- _Directions for this task_
Collect every line below that contains the word "accomplish".

- _Data to process_
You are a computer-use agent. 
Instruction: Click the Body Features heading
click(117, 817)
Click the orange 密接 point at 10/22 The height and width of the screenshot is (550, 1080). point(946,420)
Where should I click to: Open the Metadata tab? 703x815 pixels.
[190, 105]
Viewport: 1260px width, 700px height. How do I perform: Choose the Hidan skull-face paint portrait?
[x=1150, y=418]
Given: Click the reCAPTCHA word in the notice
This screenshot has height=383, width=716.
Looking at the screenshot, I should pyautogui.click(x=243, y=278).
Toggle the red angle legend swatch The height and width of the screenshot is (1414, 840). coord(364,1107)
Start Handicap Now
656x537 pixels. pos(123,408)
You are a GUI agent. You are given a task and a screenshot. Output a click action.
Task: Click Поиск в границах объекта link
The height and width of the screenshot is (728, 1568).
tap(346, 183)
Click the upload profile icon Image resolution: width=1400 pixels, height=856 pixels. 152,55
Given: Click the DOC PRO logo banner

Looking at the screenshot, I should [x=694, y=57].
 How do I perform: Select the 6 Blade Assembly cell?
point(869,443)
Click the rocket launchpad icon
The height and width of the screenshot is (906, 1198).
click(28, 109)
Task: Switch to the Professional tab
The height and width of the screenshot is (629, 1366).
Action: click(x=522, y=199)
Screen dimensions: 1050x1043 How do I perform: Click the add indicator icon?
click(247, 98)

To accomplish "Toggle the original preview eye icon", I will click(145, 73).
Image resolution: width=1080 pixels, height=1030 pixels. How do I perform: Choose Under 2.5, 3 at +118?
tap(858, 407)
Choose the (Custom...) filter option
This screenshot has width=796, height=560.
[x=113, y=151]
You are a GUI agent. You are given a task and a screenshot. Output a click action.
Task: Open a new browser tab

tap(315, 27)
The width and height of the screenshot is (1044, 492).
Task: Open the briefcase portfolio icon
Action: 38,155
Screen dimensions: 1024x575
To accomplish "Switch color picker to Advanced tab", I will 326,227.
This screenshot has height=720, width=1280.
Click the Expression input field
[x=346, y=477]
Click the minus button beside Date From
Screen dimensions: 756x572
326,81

- _Answer to the exercise_
To accomplish "Toggle the original preview eye icon", I will click(145, 73).
To accomplish "Switch color picker to Advanced tab", I will 326,227.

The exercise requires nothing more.